§ **Liste des tâches**
(a) Indiquez si chacune des affirmations suivantes est conforme à l'extrait sur les formations du travail social. Répondez par oui ou par non et citez les mots déterminants de l'extrait. (i) Le DEAES est issu de la fusion des DE d'AVS et d'AMP. (ii) Le Diplôme d'Etat d'Educateur Spécialisé est accessible sans le BAC. (iii) Le nouveau diplôme de travailleur social envisagé s'inspirerait de la formation en médecine.
(b) Dressez la liste complète des formations que l'extrait sur les formations du travail social classe parmi celles qui requièrent un niveau d'études supérieures.
(c) D'après l'extrait sur les formations du travail social, vers quoi le nouveau diplôme envisagé orienterait-il les étudiants après le tronc commun ?

§ **Extrait du texte**
4 formations accessibles sans le BAC :

- Diplôme d’Etat d’Accompagnement Educatif et Social (DEAES), fusion des DE d’AVS et AMP

- Diplôme d’Etat d’Assistant Familial (DEAF)

- Diplôme d’Etat de Moniteur Educateur (DEME)

- Diplôme d’Etat de Technicien de l’Intervention Sociale et Familiale (DETISF)


4 formations accessibles avec le BAC :


- Diplôme d’Etat d’Educateur Technique Spécialisé (DEETS)

- Diplôme d’Etat d’Educateur de Jeunes Enfants (DEEJE)

- Diplôme d’Etat d’Educateur Spécialisé (DEES)

- Diplôme d’Etat d’Assistant de Service Social (DEASS)


5 formations requérant un niveau d’études supérieures :


- Diplôme d’Etat de Conseiller en Economie Sociale Familiale (DECESF)

- Diplôme d’Etat de Médiateur Familial (DEMF)

- Certificat d’Aptitude aux Fonctions d’Encadrement et de Responsable d’Unité d’Intervention Sociale (CAFERUIS)

- Diplôme d’Etat d’Ingénierie Sociale (DEIS)

- Certificat d’Aptitude aux Fonctions de Directeur d’Etablissement ou de Service d’intervention sociale (CAFDES)


A la manière de la formation en médecine, pourrait donc se structurer un nouveau diplôme de travailleur social, disposant d’un tronc commun, suivi d’une orientation vers les sous-spécialités de la relation d’aide, après un certain nombre d’heure de formation générale.


Se pose cependant la question des critères d’évaluation et d’exigence pour l’entrée en formation, au regard des différences de niveau requis pour chaque spécialité. Ouvrir au plus grand nombre sans concours et niveau requis, au risque de perdre le nécessaire aspect filtrant que réclament ces formations non sans incidences sur le plan personnel ? Au risque de constater une hausse encore plus flagrante des désaffections en cours de cursus ? Ou garder une certaine exigence de sélection, au risque de manquer de candidats dans des formations jusqu’à présent plus accessibles ?


Que penser également d’une formation générale qui permettrait, en poursuivant le nombre d’année d’études requis, d’accéder directement à des postes d’encadrements dans les établissements sans jamais avoir réellement expérimenté le travail de terrain ? Comment comprendre la complexité du travail social et de ses réponses en étant totalement détaché de sa pratique ?

Bien que ce glissement soit déjà bien à l’œuvre, un nombre grandissant de cadres recrutés depuis quelques années ayant une formation managériale sans aucune expérience préalable du secteur social, doit-on cependant cautionner ce changement d’approche en l’organisant volontairement dans le cadre de notre formation ?

§ **Informations fournies**
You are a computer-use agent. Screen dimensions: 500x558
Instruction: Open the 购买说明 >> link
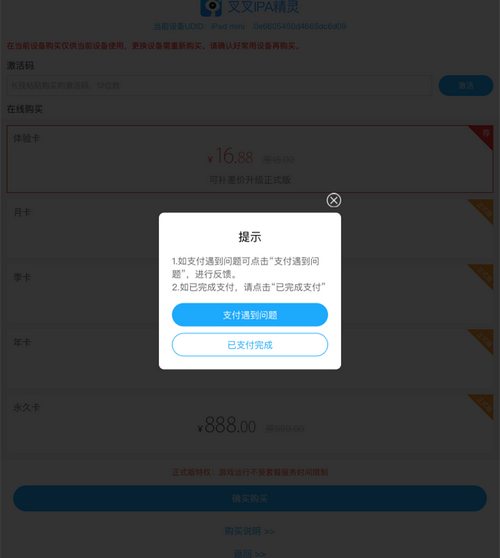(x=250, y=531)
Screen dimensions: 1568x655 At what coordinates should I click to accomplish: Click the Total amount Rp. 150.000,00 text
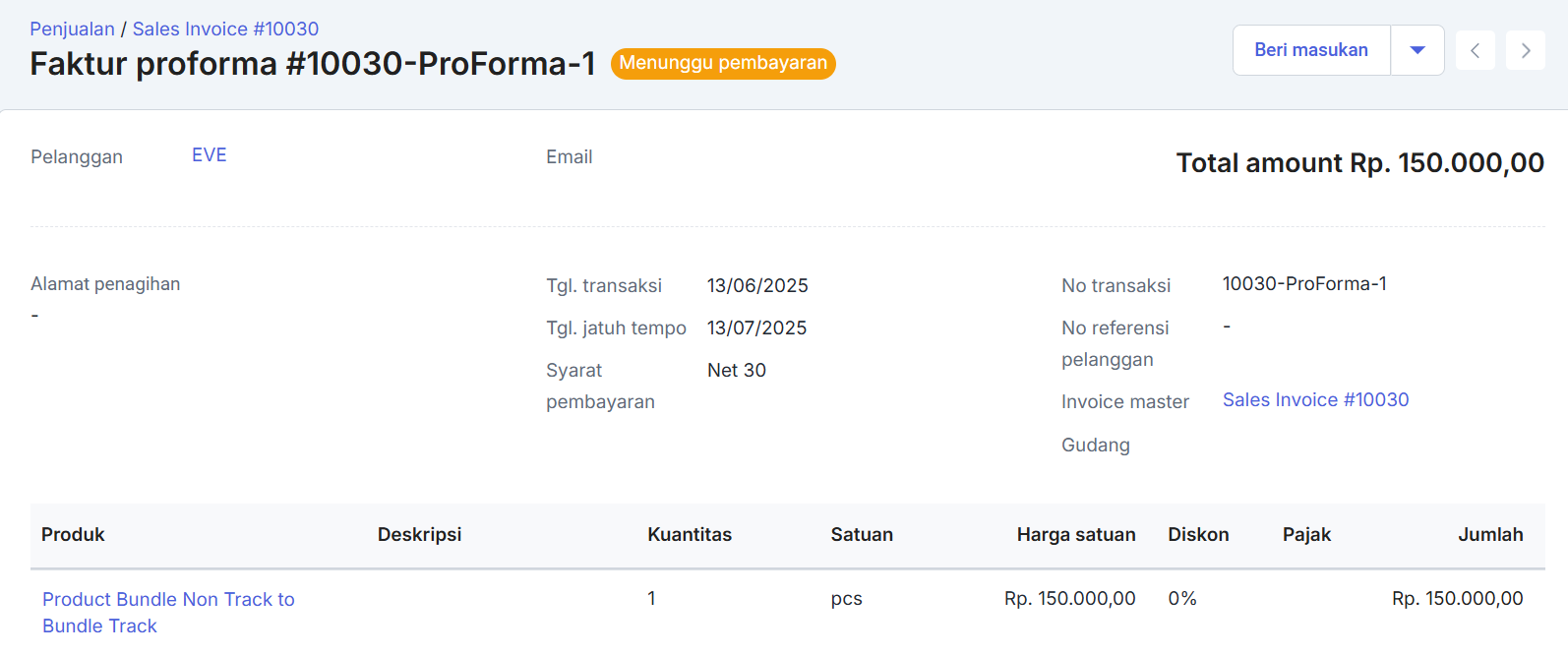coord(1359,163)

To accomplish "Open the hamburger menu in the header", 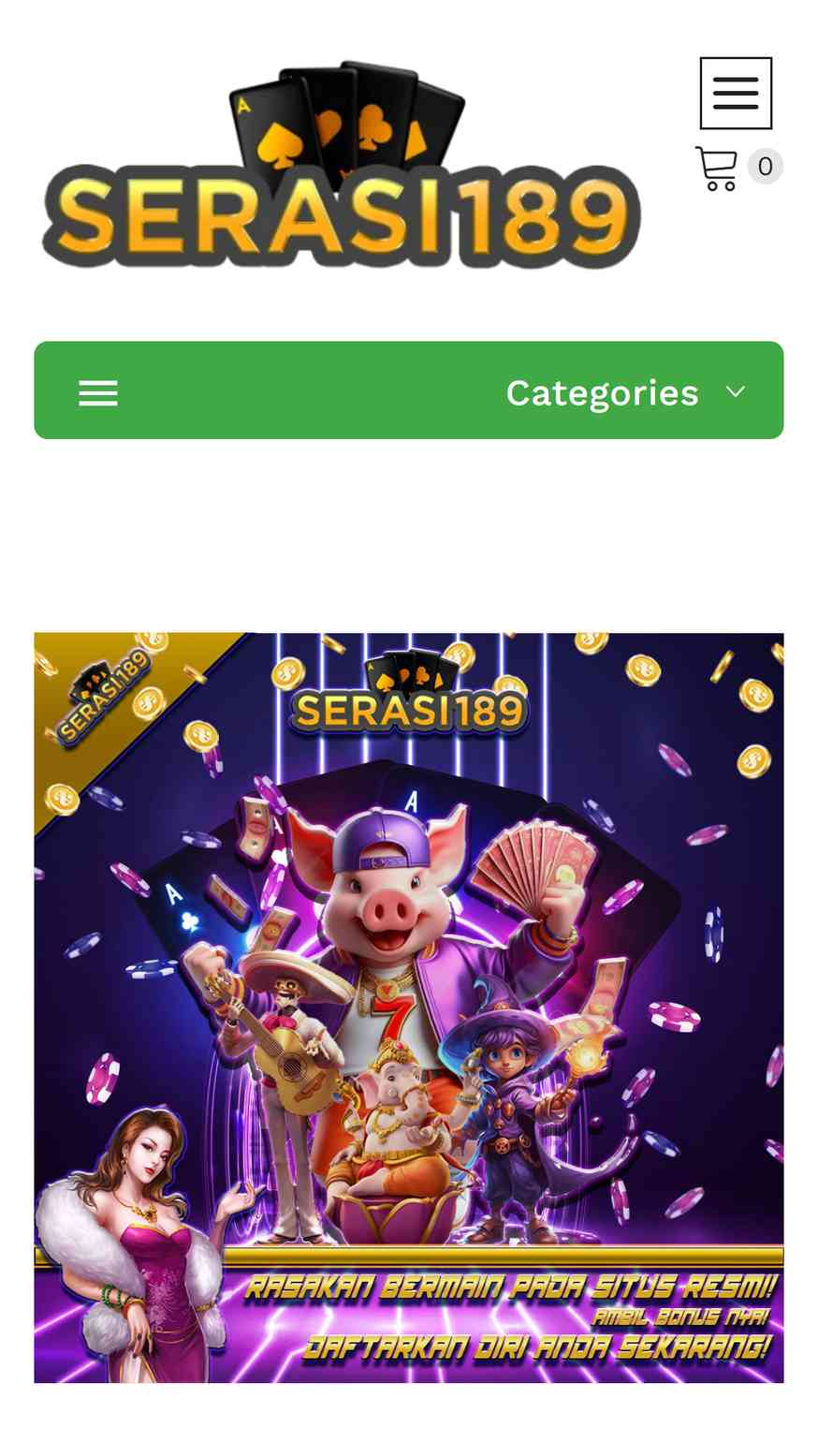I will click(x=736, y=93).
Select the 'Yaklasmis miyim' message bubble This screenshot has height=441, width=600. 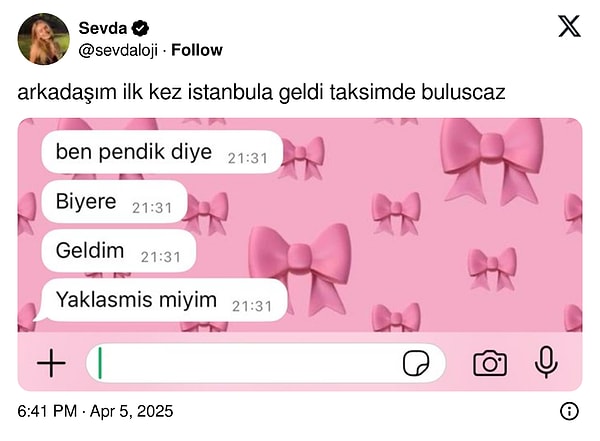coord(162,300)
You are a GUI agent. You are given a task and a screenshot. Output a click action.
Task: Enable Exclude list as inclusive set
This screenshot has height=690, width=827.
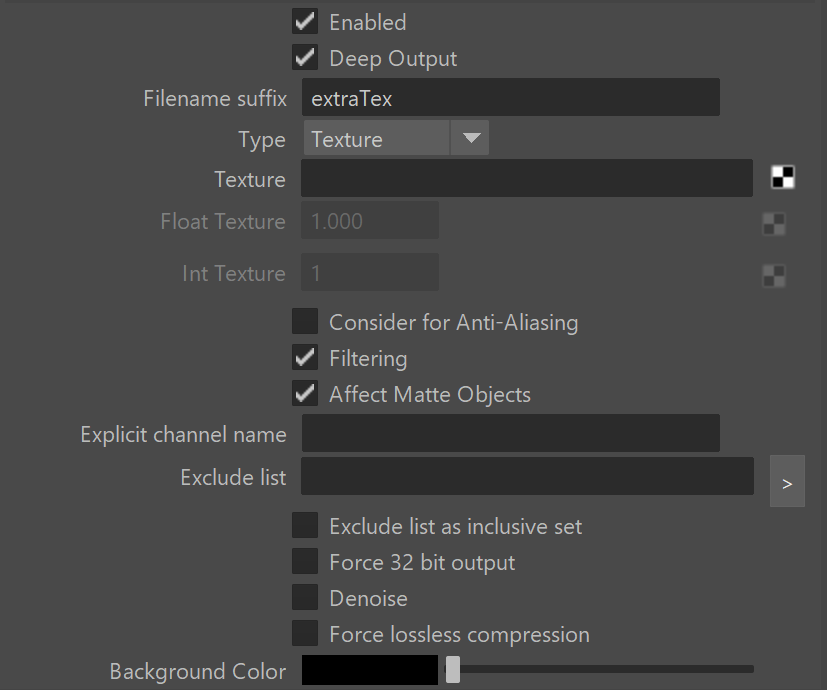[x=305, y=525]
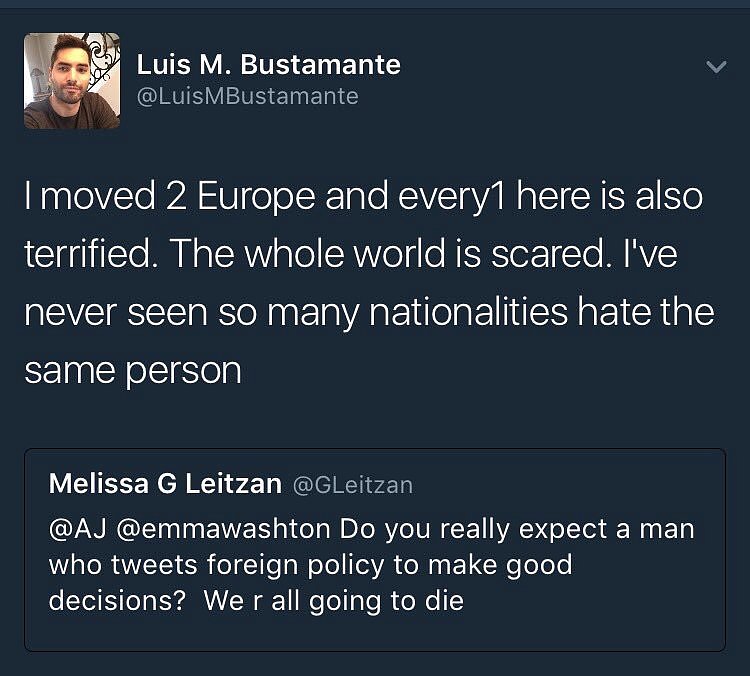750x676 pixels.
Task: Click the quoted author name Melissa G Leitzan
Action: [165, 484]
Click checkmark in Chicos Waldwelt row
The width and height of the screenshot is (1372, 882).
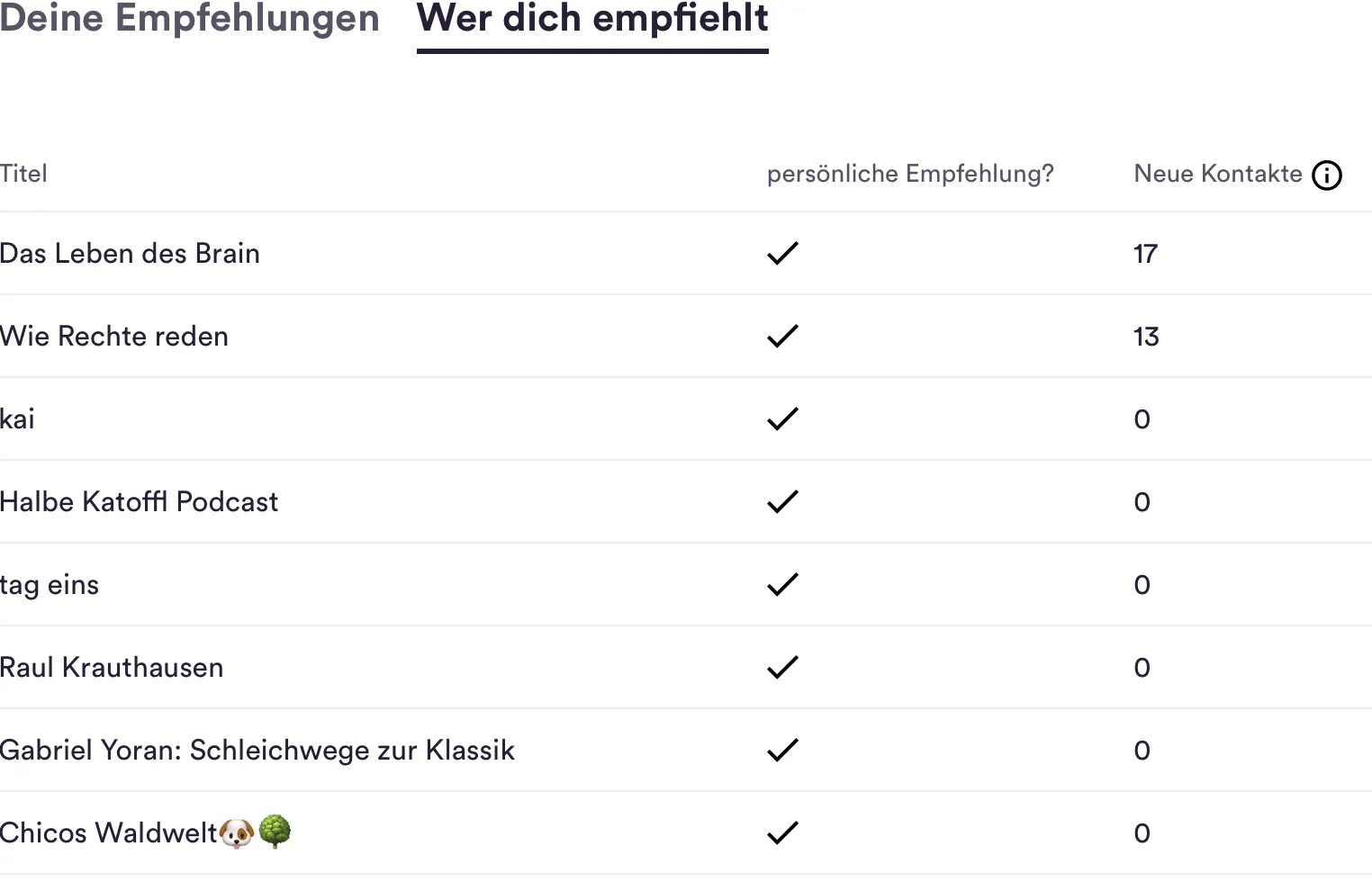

§ **Réponses aux tâches**
(a)
(i) Oui : « fusion des DE d’AVS et AMP »
(ii) Non : « 4 formations accessibles avec le BAC »
(iii) Oui : « A la manière de la formation en médecine »

(b)
- Diplôme d’Etat de Conseiller en Economie Sociale Familiale (DECESF)
- Diplôme d’Etat de Médiateur Familial (DEMF)
- Certificat d’Aptitude aux Fonctions d’Encadrement et de Responsable d’Unité d’Intervention Sociale (CAFERUIS)
- Diplôme d’Etat d’Ingénierie Sociale (DEIS)
- Certificat d’Aptitude aux Fonctions de Directeur d’Etablissement ou de Service d’intervention sociale (CAFDES)

(c) Vers les sous-spécialités de la relation d’aide.